Seattle’s Drug Crisis
Alex Fryer, of the Seattle Times, had an excellent piece in yesterday’s edition about how divided people in Seattle are in their approach to Seattle’s growing drug addiction problem, now exacerbated by fentanyl flooding the market.
Fryer begins with what he calls the ruling orthodoxy on the issue, which is, “Meeting people where they are at.” He describes it as follows:
“In the region’s battle against substance abuse, this mantra is sacrosanct public policy. It dictates that those seeking to help others don’t judge or cajole. It’s about building trust so that incremental steps can be made toward guiding someone to a safer, better life. The approach dovetails with what’s called ‘harm reduction’ — lowering the personal and societal costs of potentially dangerous behaviors. Example: needle exchanges to prevent HIV transmission between intravenous drug users.” Another example, a city-funded program to hand out pipes to those who smoke fentanyl.
While this is the prevailing orthodoxy here and politicians are reluctant to challenge it, Fryer cited questions raised by City Council member, Sarah Nelson, herself a recovering alcoholic. Nelson wanted to know what evidence there is to indicate that such harm-reduction strategies are effective in preventing or reducing the number of overdoses on the streets of Seattle.
Nelson, salmon-like, is swimming against the current. As are the staff of the organization “We Heart Seattle,” which has no qualms about going all out to help people get into treatment for drug addiction. Fryer recounts the story of their efforts to get one man into treatment, which it turns out is a lot harder than it ought to be.

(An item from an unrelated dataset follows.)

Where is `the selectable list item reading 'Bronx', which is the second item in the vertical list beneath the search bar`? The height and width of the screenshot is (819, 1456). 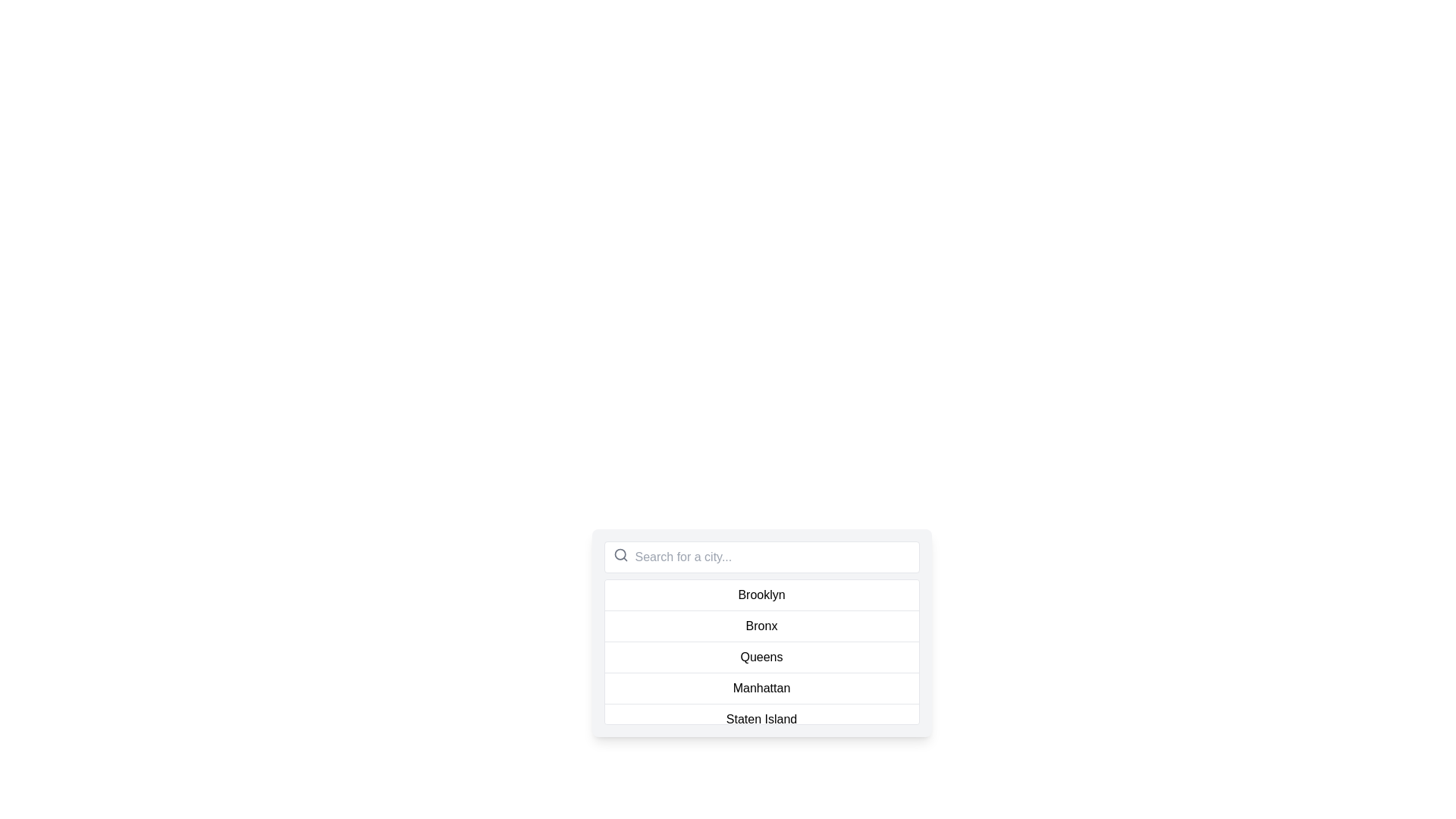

In response to Nelson’s questions an advocate of “meeting people where they are at,” Amber Tejada of the Hepatitis Education Project explained to Nelson, “There are folks who don’t want to stop using drugs. There are folks for whom abstinence is not something by which they measure success in life . . . Ultimately,” added Tejada, “bodily autonomy is key.”
I’m not entirely sure what Tejada’s reference to “bodily autonomy” means, but coupled with the rest of her statement it would seem that she is saying, some people are drug addicts because they want to be and that is maybe not anyone else’s business.
The difficulty with these assertions of individual choice and autonomy is that they overlook something important: our choices do impact others. What’s more, they have an effect on our whole community.
I’ve been away from Seattle for a time this summer. On returning, one of the things that is noticeable is how bad actors enact a big toll on the rest of us. Here are some examples of things I noticed after my being gone for a couple months:
I went to the local Bartells in search of a 9 volt battery to replace the one that was chirping in our fire alarm. There a lot of shelves are at best half-full. Why? I asked. Is it still supply-chain problems? No, said the clerk. It’s shop-lifting. People come in with bags and scoop the shelves.
Meanwhile, all the 9 volt batteries, along with lots of other stuff, are now under lock-and-key. To get one battery, meant tracking down the employee with the key. Then another employee had to extract some sort of plastic locking device from the battery packaging, which I imagine ends up in a land-fill.
Just down the street, a repairman is at work putting glass back in a door that has been shattered (again) at the branch office of a local bank. Seeing businesses with doors and windows covered in plywood is a regular thing in our Ballard neighborhood.
One more . . . when I went to drop off mail at the drive-by mailbox at the Post Office, it was no longer possible to roll down your window and drop the mail into a slot with an opening that is maybe 3″ x 15″ and then continue driving. The whole apparatus had been changed, I guess so that no one could stick their hand down the drop-off opening and get people’s mail, or checks in their mail. Now, you have to get out of your car to find the very tiny slot in which to place mail, which means idling the engine longer.
And back at the 10 unit building where I live, we are on our third garage door and maybe as many of the call boxes at the front door. All in response to break-ins and property destruction.
While some of this may be unrelated to drug addiction, my guess is that a lot of it is a spill-over from that. The larger point is that drug addiction doesn’t just affect the person experiencing addiction. It has terrible consequences for children and families, big implications for the health care system, and impacts on the entire social and business fabric of a community.
To return to Alex Fryer’s description of how widely divided we are between two approaches to drug addiction here in Seattle, does it really have to be one or the other? Are “meeting people where they are at,” and “finding ways to encourage and support people in getting treatment,” truly an either/ or? Can’t we do both? Can’t we ask what will incentivize people to seek treatment? And dis-incentivize drug use and addiction?
And can we be honest that even if there are some folks “for whom abstinence is not something by which they measure success in life,” it isn’t true that their choices impact their lives and welfare alone.